Review — UPSNet: A Unified Panoptic Segmentation Network

Panoptic Head, Combine Semantic & Instance Segmentation Heads

UPSNet: A Unified Panoptic Segmentation Network
UPSNet, by Uber ATG, University of Toronto, and The Chinese University of Hong Kong, 2019 CVPR, Over 200 Citations (Sik-Ho Tsang @ Medium)
Panoptic Segmentation, Semantic Segmentation, Instance Segmentation

  • A unified panoptic segmentation network (UPSNet) is proposed for tackling the newly proposed panoptic segmentation task.
  • On top of a single backbone residual network, there are a deformable convolution (DCNv1) based semantic segmentation head and a Mask R-CNN style instance segmentation head which solve these two subtasks simultaneously.
  • More importantly, a parameter-free panoptic head is introduced, which leverages the logits from the previous two heads, to solve the panoptic segmentation via pixel-wise classification.


  1. Unified Panoptic Sementation Network (UPSnet)
  2. Experimental Results

1. Unified Panoptic Sementation Network (UPSnet)

Overall architecture of UPSNet
  • For panoptic segmentation, thing refers to the set of labels of instances (e.g. pedestrian, bicycle), whereas stuff refers to the rest of the labels that represent semantics without clear instance boundaries (e.g. street, sky).
  • (Please feel free to read PS if interested.)

1.1. Backbone

1.2. Instance Segmentation Head

  • The instance segmentation head follows the Mask R-CNN design with a bounding box regression output, a classification output, and a segmentation mask output.
  • The goal of the instance head is to produce instance aware representations that could identify thing classes better.

1.3. Semantic Segmentation Head

Architecture of semantic segmentation head
  • The goal of the semantic segmentation head is to segment all semantic classes without discriminating instances.
  • The semantic head consists of a deformable convolution, used in DCNv1, based subnetwork which takes the multi-scale feature from FPN.
  • In particular, P2, P3, P4 and P5 feature maps of FPN are used, which contain 256 channels and are 1/4, 1/8, 1/16 and 1/32 of the original scale respectively.
  • These feature maps first go through the same deformable convolution network independently and are subsequently upsampled to the 1/4 scale.

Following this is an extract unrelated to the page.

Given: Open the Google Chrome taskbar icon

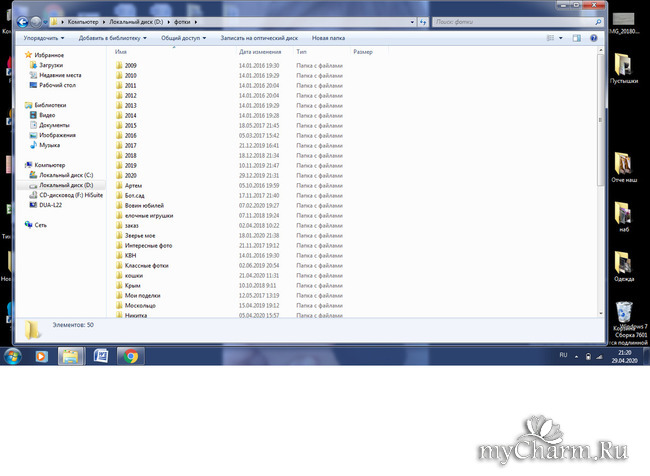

We then concatenate them and apply 1×1 convolutions with softmax to predict the semantic class.
  • RoI loss is used where the ground truth bounding box of the instance is used to crop the logits map after the 1×1 convolution and then resized to 28×28. This RoI loss is then the cross entropy computed over 28 × 28 patch which amounts to penalizing more on the pixels within instances.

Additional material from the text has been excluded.